JNJ Under Scrutiny for AI Surgical Tool Failures; Also Advancing Serotonergic Therapies

J&J Faces Scrutiny Over AI-Assisted Surgical Tool

Acclarent, a Johnson & Johnson subsidiary, is facing renewed scrutiny after a Reuters investigation finds widespread reports of technical failures and patient injuries tied to its TruDi Navigation System. The system, updated in 2021 with machine‑learning software to help ENT surgeons guide instruments during sinus procedures, is linked in federal reports to more than 100 incidents and at least 10 patients harmed between late 2021 and 2025, according to the investigation. Several patients are suing, alleging the system provided incorrect location information that led to severe injuries including leaking spinal fluid, punctured skull bases and strokes.

The company and its distributors reject any causal link, telling Reuters there is “no credible evidence” that the AI update caused the harms. Court records, however, disclose disputes over surgeon ties to Acclarent and allegations that the product was rushed to market with acceptance of limited accuracy for some features. Plaintiffs in illustrative cases, such as Erin Ralph and Donna Fernihough, allege the navigation system misdirected surgeons and directly contributed to their injuries, while Acclarent maintains surgeons bear primary responsibility for device use.

The case highlights broader regulatory and safety challenges as artificial intelligence rapidly permeates medical devices. By 2025 the FDA has authorized more than 1,300 AI‑enabled devices, roughly double the number from a few years earlier, and Reuters’ review finds recall rates for AI products about twice that of similar non‑AI technologies. For Johnson & Johnson, the controversy raises reputational, legal and oversight questions as the company balances innovation with post‑market surveillance and clinician training amid growing regulatory attention.

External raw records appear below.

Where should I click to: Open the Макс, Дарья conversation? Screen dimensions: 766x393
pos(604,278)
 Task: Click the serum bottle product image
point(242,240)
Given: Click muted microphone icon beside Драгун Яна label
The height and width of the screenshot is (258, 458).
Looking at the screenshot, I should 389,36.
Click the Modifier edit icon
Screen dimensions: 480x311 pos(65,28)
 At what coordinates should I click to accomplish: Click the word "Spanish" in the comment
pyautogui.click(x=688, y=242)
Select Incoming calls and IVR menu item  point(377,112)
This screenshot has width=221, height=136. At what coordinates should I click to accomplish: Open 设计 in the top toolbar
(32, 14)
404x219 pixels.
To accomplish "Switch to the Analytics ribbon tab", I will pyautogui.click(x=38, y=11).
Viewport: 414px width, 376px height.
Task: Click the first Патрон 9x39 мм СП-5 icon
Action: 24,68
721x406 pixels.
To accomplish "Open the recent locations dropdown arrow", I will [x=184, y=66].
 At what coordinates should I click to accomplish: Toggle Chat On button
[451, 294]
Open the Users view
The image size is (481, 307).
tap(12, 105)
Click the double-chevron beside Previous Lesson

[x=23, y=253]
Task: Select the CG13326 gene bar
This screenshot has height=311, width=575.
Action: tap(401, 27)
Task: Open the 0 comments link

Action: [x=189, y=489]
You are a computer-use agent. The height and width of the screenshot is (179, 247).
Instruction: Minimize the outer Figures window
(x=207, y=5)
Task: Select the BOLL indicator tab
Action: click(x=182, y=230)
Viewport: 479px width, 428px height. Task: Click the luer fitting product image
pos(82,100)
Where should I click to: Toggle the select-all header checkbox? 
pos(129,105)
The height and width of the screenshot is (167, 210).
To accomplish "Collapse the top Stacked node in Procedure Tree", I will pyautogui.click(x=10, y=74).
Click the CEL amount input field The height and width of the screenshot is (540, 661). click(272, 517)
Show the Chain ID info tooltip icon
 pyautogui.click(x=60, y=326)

Novel Serotonergic Therapies Gain Industry Focus

Separately, Johnson & Johnson appears among major pharma firms developing novel serotonergic agonists (NSAs) that target specific serotonin receptors to deliver faster relief for depression, PTSD, anxiety and addiction. The class is attracting industry partnerships and acquisition interest because a successful NSA platform can be applied across multiple neuropsychiatric indications and address a market estimated at $50–60 billion for depression and anxiety.

Regulatory Environment and Industry Implications

The Reuters reporting underscores a pattern for AI devices: rapid adoption followed by concentrated post‑market problems and lawsuits, prompting calls for stricter oversight and clearer FDA pathways. For J&J and peers, the twin pressures of advancing digital tools and expanding CNS franchises require intensified risk management and transparent clinical validation to sustain patient safety and public trust.